Depression Treatment in Primary Care

W. David Robinson, PhD; Jenenne A. Geske, PhD; Layne A. Prest, PhD; Rachel Barnacle, MS

Disclosures

J Am Board Fam Med. 2005;18(2):79-86. 

In This Article

Methods

All family medicine (n = 96) and general internal medicine physicians (n = 68) affiliated with a university medical center were initially identified as potential participants. A search of the centralized patient record system identified patients of these physicians who had been diagnosed with depression (based on ICD-9 codes) and who were seen between April 2000 and April 2002. During this study period, 78 of the 164 resident and faculty physicians (53 family medicine and 25 internal medicine) diagnosed patients with a new case of depression. All resident physicians were excluded from the study because of the possible influence of their attending physicians. The final sample of physicians consisted of 44 family medicine (FM) physicians and 23 internal medicine (IM) physicians (27 women and 40 men). The Institutional Review Board of the University of Nebraska Medical Center approved the study in June 2002.

To avoid any chart abstraction bias, we used all the charts of patients diagnosed with depression. A total of 2401 patients were identified. Because we focused only on newly diagnosed patients with uncomplicated depression, we excluded patients who had been treated for depression within the previous 6 months and those with comorbid anxiety and other related disorders.

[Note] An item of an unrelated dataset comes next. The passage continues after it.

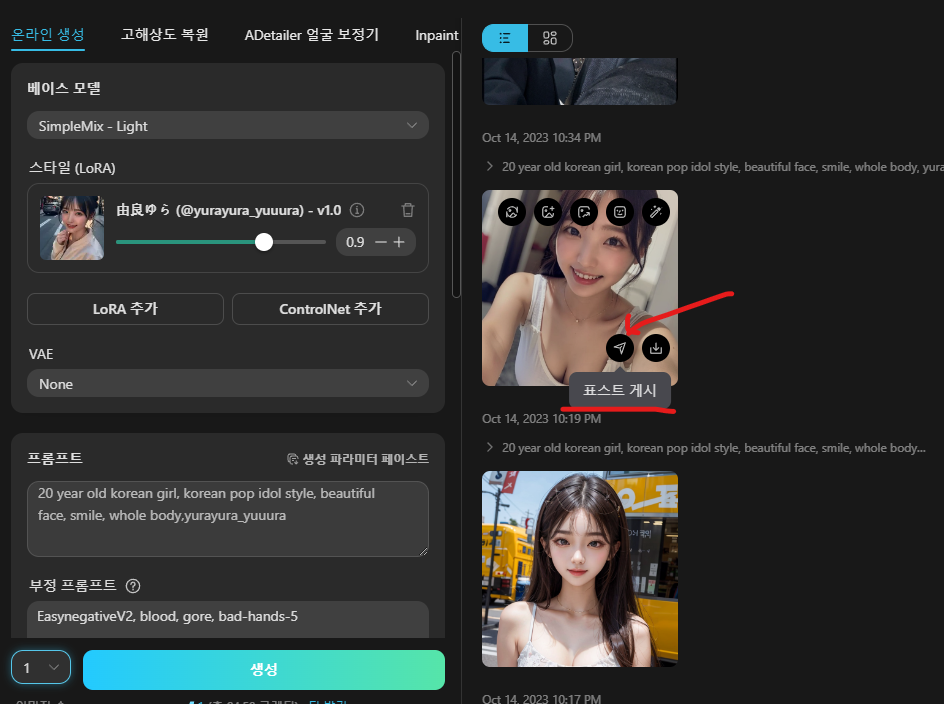The image size is (944, 704).
Task: Click the magic wand enhance icon
Action: pos(656,212)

The research assistant reviewed the charts of the remaining patients (n = 580) and recorded demographic information on each patient (age, sex, race, and marital status). Patient identifying information was not recorded. The research assistant also used the dictated patient record to identify the patients' chief complaint, the presence or absence of symptoms related to depression (sleep, interest, guilt, energy, concentration, appetite, mood, psychomotor changes, suicide), any medications prescribed for mood disorders, the patients' insurance source, the ICD-9 diagnosis code used for the visit, and the recommended treatment. These treatments were grouped into 1 of 7 separate categories (pharmacotherapy, psychotherapy, pharmacotherapy + psychotherapy, counselor-recommended pharmacotherapy, watchful waiting, support group, or other). Because less than 5% of the patients were grouped into the "watchful waiting" and "support group" categories, these groups were combined with the "other" category for analysis.

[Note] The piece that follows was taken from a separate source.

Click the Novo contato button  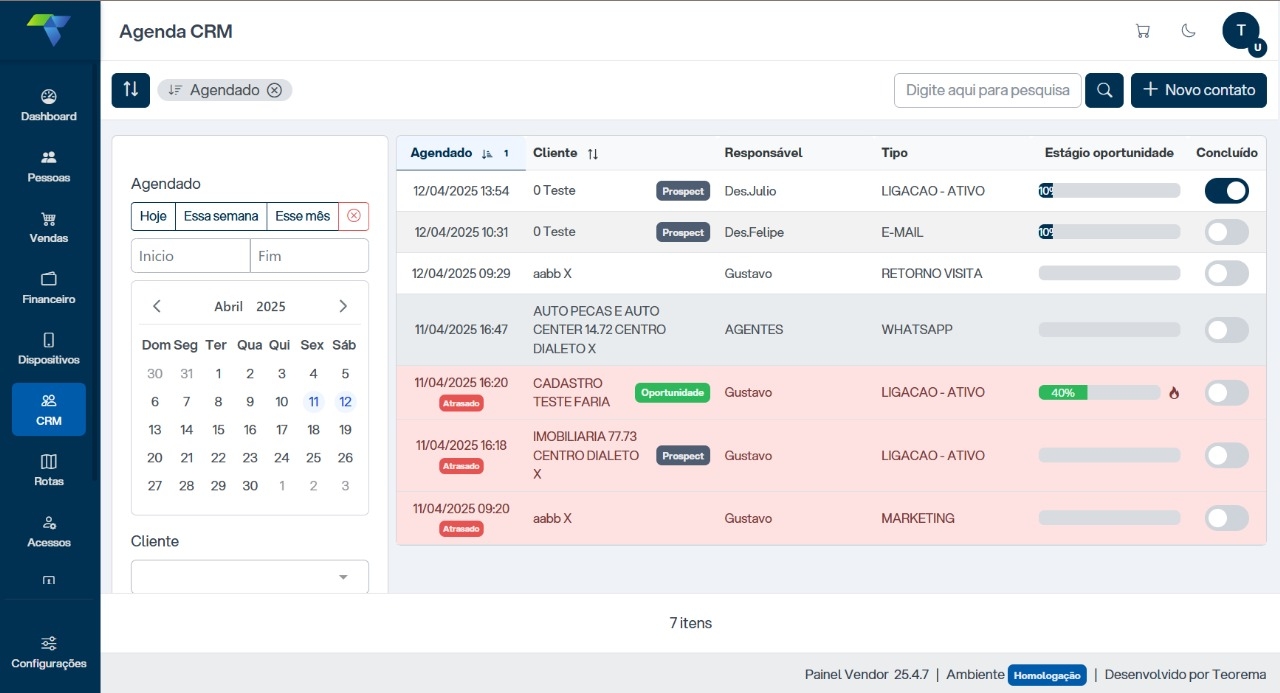click(x=1198, y=90)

The research questions for this study concerned the physicians' treatment recommendations and how these recommendations might differ between FM and IM physicians and between female and male physicians. Thus, the primary unit of analysis was the physician rather than the patient. The outcome variable was the percentage of each physician's patients who were recommended each type of treatment.

Mixed method analyses of variance were used to determine whether the percentage of patients who were recommended for each of the treatment types interacted with medical specialty or gender of the physician.